* _REQUIRED TASK_
Reproduce verbatim the lines from the line with "The height and width of the screenshot is (800, 1134)." through the line with "Looking at the screenshot, I should tap(47, 483).", both included, and nothing else.
* START GIVEN DATA *
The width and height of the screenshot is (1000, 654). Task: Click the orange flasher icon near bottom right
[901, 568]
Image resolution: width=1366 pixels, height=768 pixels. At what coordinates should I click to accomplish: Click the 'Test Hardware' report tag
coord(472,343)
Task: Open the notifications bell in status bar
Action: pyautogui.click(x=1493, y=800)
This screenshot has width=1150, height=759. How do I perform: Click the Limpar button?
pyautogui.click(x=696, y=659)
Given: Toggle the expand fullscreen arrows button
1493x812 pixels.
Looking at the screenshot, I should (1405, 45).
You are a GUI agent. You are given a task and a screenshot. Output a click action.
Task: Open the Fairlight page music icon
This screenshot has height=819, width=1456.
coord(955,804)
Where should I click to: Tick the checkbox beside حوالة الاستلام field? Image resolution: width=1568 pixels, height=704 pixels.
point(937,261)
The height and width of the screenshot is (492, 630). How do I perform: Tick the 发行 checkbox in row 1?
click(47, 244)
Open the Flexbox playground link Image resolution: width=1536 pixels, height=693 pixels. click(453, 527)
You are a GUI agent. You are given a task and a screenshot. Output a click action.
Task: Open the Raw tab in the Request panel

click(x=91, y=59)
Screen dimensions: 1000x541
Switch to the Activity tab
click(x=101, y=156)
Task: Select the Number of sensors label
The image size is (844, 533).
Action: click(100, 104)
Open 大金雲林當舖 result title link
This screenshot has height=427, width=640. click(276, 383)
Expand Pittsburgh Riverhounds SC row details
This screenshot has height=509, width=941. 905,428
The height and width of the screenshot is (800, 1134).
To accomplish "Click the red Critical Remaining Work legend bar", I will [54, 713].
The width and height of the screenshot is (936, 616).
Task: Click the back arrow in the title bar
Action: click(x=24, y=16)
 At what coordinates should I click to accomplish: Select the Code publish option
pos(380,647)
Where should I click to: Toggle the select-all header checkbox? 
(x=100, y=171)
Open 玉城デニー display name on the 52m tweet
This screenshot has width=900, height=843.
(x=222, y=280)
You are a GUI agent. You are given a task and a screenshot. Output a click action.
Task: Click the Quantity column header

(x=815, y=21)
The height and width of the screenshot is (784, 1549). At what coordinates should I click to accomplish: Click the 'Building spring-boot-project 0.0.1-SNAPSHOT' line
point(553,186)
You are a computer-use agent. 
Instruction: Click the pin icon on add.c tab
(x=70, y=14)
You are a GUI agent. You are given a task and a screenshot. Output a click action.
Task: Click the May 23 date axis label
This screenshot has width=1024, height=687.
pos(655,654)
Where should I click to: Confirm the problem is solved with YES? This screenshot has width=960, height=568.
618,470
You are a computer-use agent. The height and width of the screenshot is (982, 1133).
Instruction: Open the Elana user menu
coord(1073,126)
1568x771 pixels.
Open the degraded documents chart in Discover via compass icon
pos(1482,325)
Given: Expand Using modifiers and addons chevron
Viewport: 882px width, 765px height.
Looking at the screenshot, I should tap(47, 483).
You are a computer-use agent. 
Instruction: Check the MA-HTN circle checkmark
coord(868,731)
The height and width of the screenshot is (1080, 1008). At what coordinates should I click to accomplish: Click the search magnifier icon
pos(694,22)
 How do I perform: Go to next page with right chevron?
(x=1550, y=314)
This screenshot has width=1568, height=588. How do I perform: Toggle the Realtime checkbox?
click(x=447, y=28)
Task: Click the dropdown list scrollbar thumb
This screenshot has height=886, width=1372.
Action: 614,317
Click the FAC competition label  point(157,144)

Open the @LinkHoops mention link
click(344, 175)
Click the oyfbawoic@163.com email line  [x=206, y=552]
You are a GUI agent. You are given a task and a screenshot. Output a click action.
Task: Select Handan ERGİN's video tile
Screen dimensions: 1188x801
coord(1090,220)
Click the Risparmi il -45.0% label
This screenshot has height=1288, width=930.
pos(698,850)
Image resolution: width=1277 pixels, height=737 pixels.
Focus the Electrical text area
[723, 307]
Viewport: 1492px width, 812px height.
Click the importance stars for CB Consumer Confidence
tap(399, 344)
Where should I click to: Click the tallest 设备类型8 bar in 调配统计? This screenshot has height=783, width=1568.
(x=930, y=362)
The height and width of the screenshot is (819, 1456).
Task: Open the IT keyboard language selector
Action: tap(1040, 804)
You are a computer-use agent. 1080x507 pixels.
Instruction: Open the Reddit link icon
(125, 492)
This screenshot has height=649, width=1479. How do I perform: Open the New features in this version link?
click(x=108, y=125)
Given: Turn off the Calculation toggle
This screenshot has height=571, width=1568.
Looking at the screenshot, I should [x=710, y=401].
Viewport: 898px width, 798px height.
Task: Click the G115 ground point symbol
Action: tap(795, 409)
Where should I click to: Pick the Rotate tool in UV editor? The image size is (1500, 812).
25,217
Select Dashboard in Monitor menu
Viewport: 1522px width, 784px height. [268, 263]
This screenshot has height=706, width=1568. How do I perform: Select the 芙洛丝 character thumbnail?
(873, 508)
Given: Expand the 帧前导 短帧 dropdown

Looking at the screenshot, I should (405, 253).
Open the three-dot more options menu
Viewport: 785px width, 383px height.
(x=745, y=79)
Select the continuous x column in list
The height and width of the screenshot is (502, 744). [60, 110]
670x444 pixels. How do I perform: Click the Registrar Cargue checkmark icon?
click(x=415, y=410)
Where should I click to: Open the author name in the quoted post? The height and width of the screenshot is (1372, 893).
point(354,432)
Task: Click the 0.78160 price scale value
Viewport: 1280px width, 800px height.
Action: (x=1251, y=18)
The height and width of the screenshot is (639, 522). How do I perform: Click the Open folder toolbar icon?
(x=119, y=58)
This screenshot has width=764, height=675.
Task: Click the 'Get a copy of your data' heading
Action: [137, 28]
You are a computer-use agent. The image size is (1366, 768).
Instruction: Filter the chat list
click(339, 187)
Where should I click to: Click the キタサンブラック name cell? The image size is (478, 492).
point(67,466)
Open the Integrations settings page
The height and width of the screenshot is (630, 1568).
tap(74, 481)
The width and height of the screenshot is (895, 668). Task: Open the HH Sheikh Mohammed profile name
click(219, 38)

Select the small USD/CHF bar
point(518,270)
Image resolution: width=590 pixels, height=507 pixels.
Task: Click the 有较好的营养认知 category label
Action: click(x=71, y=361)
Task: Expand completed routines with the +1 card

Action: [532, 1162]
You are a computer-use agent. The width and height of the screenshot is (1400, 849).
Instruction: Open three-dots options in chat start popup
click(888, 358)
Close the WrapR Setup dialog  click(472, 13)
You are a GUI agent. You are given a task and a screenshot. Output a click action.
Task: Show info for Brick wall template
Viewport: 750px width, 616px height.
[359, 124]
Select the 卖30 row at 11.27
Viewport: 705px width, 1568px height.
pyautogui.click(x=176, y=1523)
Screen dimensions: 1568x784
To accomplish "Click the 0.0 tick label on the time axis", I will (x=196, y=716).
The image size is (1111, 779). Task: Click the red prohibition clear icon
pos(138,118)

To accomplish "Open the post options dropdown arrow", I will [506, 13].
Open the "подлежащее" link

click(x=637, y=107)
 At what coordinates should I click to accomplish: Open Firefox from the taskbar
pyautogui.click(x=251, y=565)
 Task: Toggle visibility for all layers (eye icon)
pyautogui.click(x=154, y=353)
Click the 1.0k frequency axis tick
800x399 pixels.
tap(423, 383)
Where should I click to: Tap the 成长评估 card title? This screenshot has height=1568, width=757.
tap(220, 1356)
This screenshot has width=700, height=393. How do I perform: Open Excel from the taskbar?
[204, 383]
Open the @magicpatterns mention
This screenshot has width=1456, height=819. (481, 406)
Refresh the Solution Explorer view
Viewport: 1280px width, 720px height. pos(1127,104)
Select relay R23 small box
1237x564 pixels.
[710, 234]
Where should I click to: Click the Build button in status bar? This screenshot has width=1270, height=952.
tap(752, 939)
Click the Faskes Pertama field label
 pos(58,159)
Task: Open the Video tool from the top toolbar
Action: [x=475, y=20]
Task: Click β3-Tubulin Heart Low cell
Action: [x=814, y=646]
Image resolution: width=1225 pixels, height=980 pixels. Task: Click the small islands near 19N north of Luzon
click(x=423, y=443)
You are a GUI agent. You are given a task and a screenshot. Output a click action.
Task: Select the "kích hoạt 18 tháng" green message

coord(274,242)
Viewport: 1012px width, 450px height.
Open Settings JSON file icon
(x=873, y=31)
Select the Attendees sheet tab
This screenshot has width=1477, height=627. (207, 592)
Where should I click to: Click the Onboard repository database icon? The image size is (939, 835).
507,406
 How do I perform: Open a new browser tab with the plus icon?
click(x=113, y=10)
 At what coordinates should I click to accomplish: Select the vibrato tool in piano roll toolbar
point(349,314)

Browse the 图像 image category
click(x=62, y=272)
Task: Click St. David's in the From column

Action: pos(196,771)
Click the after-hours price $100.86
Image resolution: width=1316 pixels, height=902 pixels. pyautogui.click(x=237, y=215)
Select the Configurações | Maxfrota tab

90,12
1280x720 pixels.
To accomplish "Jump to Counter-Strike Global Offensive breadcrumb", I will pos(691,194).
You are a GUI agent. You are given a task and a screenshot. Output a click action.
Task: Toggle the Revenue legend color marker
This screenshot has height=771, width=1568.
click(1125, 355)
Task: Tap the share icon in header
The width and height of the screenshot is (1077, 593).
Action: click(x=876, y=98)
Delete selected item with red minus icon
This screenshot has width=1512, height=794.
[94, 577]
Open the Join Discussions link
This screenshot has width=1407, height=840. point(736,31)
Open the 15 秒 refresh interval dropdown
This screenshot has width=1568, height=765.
* END GIVEN DATA *
* _ANSWER TO THIS EXERCISE_
The height and width of the screenshot is (800, 1134).
To accomplish "Click the red Critical Remaining Work legend bar", I will [54, 713].
The width and height of the screenshot is (936, 616).
Task: Click the back arrow in the title bar
Action: click(x=24, y=16)
 At what coordinates should I click to accomplish: Select the Code publish option
pos(380,647)
Where should I click to: Toggle the select-all header checkbox? 
(x=100, y=171)
Open 玉城デニー display name on the 52m tweet
This screenshot has width=900, height=843.
(x=222, y=280)
You are a GUI agent. You are given a task and a screenshot. Output a click action.
Task: Click the Quantity column header

(x=815, y=21)
The height and width of the screenshot is (784, 1549). At what coordinates should I click to accomplish: Click the 'Building spring-boot-project 0.0.1-SNAPSHOT' line
point(553,186)
You are a computer-use agent. 
Instruction: Click the pin icon on add.c tab
(x=70, y=14)
You are a GUI agent. You are given a task and a screenshot. Output a click action.
Task: Click the May 23 date axis label
This screenshot has width=1024, height=687.
pos(655,654)
Where should I click to: Confirm the problem is solved with YES? This screenshot has width=960, height=568.
618,470
You are a computer-use agent. The height and width of the screenshot is (982, 1133).
Instruction: Open the Elana user menu
coord(1073,126)
1568x771 pixels.
Open the degraded documents chart in Discover via compass icon
pos(1482,325)
Given: Expand Using modifiers and addons chevron
Viewport: 882px width, 765px height.
Looking at the screenshot, I should tap(47, 483).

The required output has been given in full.